Same thing with this argument of using remote, "work from home" employees vs. making people come in to a central office. There are, IMO, many good reasons to expect your employees to be physically present in a central workplace each day. (Companies like Yahoo, who tried letting people work from home, decided to ban the practice when it turned out to be a failure for them.) Truthfully, I love having the ability to work from home in my own job - but I do computer support and systems administration work. Realistically, I usually wind up coming in to the office and only working from home about one day each week. In my situation, I'm (thankfully) given permission to make judgement calls about when it's most sensible for me to come in, vs. stay home. If I expect it will be a day of nothing but phone calls, helping users via remote access to their machine, and working with cloud based services we use? Then sure, I can do it from home. Many other times though, I'm expecting a package to arrive with a part to replace for somebody, or I'm just able to provide people a better level of service if I can look at an issue hands-on with them. (Remote control software is all but useless if you're trying to figure out why they're having monitor issues, for example. It may look fine on YOUR remote session screen even if their display is going bad.)

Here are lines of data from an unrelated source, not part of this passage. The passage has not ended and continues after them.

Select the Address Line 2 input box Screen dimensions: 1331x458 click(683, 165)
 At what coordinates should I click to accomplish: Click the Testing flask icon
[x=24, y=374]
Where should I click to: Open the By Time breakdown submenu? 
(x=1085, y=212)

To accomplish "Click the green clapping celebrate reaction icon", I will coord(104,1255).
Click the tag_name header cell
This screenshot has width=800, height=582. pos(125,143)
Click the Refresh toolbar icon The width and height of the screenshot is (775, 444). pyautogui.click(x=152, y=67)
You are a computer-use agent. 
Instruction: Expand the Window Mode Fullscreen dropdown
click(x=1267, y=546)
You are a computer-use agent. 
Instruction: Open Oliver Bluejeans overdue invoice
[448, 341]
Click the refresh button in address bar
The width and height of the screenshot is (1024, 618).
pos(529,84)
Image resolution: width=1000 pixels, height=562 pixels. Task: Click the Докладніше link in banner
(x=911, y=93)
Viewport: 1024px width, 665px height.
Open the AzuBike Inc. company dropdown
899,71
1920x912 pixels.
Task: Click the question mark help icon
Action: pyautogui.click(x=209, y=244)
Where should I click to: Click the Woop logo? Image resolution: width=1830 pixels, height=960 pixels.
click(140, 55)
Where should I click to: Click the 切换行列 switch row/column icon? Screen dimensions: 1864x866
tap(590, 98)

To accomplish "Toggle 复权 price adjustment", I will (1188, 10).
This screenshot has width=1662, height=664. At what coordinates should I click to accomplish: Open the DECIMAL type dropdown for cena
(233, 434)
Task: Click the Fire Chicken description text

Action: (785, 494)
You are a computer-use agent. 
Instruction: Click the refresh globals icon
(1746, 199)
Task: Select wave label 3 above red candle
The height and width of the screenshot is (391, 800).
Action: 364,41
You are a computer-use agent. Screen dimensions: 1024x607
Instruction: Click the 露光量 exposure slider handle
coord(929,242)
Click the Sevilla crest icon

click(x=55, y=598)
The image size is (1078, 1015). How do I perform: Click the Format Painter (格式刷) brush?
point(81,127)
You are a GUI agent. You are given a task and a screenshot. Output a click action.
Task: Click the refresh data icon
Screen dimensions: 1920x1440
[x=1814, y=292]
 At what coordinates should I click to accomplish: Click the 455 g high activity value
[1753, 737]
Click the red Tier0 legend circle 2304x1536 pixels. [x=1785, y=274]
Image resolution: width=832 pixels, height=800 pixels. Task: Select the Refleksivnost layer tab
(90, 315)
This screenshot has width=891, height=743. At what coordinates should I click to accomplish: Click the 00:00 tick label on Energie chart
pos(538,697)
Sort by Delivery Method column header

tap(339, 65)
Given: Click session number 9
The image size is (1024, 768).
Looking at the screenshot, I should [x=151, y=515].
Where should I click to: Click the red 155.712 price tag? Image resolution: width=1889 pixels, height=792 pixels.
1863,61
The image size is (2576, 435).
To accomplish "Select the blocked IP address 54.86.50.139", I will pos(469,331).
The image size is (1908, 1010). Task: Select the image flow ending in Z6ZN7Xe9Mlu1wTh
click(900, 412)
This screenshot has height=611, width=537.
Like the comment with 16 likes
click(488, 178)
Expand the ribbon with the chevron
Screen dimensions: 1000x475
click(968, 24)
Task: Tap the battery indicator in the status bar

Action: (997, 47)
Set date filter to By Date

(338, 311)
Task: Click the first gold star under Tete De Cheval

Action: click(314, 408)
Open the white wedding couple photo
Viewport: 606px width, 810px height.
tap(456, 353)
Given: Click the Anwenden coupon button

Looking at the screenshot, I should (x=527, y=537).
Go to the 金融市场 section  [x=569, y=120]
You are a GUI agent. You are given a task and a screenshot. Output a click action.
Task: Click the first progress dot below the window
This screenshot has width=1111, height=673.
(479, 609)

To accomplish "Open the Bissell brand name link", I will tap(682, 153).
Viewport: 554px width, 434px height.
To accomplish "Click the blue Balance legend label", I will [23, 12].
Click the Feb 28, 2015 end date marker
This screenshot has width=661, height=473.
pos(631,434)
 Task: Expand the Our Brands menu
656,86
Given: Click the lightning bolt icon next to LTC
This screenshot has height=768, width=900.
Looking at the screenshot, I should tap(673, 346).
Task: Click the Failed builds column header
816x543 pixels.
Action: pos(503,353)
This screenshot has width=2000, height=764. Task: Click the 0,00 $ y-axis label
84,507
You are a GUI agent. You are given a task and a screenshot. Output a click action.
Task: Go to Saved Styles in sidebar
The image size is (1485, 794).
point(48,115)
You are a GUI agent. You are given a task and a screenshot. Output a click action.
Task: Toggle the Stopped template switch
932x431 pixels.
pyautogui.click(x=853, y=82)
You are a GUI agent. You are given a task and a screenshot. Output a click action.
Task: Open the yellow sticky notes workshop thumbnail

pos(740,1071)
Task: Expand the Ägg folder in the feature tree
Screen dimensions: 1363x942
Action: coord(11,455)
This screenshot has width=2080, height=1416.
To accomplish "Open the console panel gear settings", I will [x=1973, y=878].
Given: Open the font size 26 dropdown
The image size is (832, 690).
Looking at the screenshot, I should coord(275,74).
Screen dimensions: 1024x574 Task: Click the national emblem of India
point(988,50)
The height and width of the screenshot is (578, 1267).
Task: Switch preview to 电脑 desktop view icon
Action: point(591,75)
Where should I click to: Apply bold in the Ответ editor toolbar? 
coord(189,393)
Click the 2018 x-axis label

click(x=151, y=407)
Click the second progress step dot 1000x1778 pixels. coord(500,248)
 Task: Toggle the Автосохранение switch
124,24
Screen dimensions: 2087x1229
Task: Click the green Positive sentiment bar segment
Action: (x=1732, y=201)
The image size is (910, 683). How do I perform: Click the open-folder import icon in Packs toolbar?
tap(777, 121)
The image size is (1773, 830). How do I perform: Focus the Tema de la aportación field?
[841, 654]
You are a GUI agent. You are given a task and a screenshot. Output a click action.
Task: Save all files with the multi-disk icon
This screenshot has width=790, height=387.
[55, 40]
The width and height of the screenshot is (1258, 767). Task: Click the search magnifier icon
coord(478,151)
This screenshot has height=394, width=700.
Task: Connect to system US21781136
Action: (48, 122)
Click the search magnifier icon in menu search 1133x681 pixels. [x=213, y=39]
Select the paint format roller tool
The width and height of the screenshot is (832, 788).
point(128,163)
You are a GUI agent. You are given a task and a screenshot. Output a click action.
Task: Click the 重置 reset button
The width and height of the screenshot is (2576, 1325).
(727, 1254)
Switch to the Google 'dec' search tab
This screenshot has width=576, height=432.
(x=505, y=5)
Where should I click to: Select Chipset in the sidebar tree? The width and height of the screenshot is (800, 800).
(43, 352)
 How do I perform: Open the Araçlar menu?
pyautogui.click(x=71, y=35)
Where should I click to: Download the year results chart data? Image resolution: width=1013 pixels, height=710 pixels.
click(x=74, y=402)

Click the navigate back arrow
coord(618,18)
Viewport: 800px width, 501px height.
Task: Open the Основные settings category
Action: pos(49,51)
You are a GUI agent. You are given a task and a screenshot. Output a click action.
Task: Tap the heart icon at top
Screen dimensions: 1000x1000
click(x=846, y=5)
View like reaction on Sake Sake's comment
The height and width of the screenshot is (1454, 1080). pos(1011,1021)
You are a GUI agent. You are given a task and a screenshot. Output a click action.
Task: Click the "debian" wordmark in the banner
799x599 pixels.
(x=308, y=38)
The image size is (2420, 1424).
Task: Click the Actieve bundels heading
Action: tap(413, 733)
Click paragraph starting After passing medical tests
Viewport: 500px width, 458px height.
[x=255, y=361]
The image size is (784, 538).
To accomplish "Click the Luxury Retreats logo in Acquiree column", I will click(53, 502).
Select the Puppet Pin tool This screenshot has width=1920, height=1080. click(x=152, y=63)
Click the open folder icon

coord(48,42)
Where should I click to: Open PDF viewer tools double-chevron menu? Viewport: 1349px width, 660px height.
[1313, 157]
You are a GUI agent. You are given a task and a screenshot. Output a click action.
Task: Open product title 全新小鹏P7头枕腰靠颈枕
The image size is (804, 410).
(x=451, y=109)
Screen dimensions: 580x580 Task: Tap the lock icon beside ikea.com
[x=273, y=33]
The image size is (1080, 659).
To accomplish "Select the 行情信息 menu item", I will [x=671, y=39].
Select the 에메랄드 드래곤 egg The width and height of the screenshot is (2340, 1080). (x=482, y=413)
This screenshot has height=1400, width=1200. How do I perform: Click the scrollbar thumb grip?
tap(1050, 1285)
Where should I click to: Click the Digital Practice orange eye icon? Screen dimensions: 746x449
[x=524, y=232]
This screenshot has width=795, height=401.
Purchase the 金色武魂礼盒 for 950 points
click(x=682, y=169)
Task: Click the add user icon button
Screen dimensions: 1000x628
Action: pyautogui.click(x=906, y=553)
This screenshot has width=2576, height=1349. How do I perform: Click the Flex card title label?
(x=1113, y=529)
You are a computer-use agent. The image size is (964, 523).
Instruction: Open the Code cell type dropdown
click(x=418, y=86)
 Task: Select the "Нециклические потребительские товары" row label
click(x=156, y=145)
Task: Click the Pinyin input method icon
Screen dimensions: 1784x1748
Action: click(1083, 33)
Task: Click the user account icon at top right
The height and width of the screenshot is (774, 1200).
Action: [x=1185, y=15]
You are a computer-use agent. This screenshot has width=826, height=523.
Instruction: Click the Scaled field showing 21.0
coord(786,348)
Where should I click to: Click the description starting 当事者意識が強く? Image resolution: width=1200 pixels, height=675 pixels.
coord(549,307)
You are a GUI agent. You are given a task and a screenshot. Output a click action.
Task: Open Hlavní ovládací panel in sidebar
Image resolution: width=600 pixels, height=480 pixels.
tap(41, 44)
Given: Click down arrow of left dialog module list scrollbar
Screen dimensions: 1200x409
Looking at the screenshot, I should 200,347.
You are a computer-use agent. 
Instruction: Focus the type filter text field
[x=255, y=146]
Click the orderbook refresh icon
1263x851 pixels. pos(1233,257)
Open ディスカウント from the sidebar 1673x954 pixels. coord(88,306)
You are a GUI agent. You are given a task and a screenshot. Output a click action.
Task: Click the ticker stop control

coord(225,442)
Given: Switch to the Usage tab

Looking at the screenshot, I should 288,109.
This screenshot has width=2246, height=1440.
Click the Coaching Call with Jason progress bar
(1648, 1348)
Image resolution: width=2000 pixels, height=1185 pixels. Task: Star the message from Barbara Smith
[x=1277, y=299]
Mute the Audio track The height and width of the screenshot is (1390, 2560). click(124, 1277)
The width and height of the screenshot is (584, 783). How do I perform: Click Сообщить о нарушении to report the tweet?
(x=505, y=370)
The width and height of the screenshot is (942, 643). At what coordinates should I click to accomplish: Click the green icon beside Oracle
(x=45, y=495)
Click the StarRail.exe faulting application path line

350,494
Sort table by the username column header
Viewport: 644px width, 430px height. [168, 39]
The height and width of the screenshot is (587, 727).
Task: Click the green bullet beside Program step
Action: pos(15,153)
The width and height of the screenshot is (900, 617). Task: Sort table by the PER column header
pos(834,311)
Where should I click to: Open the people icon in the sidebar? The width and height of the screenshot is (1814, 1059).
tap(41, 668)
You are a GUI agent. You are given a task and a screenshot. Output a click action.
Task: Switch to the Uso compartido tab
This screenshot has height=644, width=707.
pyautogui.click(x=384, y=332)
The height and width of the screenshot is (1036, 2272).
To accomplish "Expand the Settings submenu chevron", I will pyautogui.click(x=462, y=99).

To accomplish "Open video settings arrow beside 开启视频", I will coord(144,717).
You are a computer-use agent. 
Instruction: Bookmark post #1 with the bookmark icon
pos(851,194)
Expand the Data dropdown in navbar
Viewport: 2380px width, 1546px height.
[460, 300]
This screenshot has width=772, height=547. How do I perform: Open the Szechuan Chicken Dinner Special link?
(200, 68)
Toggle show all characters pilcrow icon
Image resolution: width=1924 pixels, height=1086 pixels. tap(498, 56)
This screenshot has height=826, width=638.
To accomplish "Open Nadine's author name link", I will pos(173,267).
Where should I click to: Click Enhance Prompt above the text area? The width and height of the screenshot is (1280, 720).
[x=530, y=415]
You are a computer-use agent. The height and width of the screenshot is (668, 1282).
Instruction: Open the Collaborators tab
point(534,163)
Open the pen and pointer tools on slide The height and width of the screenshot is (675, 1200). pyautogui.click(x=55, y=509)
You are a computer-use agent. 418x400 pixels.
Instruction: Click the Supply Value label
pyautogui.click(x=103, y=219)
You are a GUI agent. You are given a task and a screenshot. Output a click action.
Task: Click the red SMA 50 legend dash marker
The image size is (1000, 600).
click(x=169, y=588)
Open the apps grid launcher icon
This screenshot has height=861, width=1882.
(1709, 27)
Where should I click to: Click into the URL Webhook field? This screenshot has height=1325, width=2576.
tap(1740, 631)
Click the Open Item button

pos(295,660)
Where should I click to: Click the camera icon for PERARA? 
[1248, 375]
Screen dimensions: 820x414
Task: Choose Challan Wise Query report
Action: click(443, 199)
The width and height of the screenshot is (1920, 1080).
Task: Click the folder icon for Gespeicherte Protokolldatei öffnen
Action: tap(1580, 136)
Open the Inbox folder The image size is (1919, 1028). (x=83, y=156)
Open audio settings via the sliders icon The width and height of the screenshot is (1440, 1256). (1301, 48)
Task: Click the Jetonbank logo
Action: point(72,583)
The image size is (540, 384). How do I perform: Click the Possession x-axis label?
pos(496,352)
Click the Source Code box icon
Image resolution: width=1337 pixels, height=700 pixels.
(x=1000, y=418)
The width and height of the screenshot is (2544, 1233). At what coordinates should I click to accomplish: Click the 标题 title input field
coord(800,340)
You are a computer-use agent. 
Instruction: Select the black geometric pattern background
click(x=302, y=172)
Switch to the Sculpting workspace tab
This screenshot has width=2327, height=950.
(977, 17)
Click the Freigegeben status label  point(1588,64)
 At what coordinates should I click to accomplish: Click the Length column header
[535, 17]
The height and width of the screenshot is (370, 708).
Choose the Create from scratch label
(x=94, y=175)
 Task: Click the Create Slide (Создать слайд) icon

I know a number of our creative workers putting together marketing proposals and the like do better work when they're in a group together, in-person. We've given them plenty of tools to collaborate remotely, and sometimes they do. But there are still lots of limitations with the technology, including internet bandwidth issues for some people, meaning their video keeps breaking up or their audio gets choppy on a conference call. And ultimately, you can't celebrate with co-workers for a job well done by remotely taking them out for dinner or a few drinks, either.
I've become more and more convinced that the best solution is a mix of allowing SOME work from home or remote, and SOME expectation of coming in, in person. You won't be able to keep "best in breed" software development going with a scattered workforce who only collaborates video video chat, IM, email or phone calls.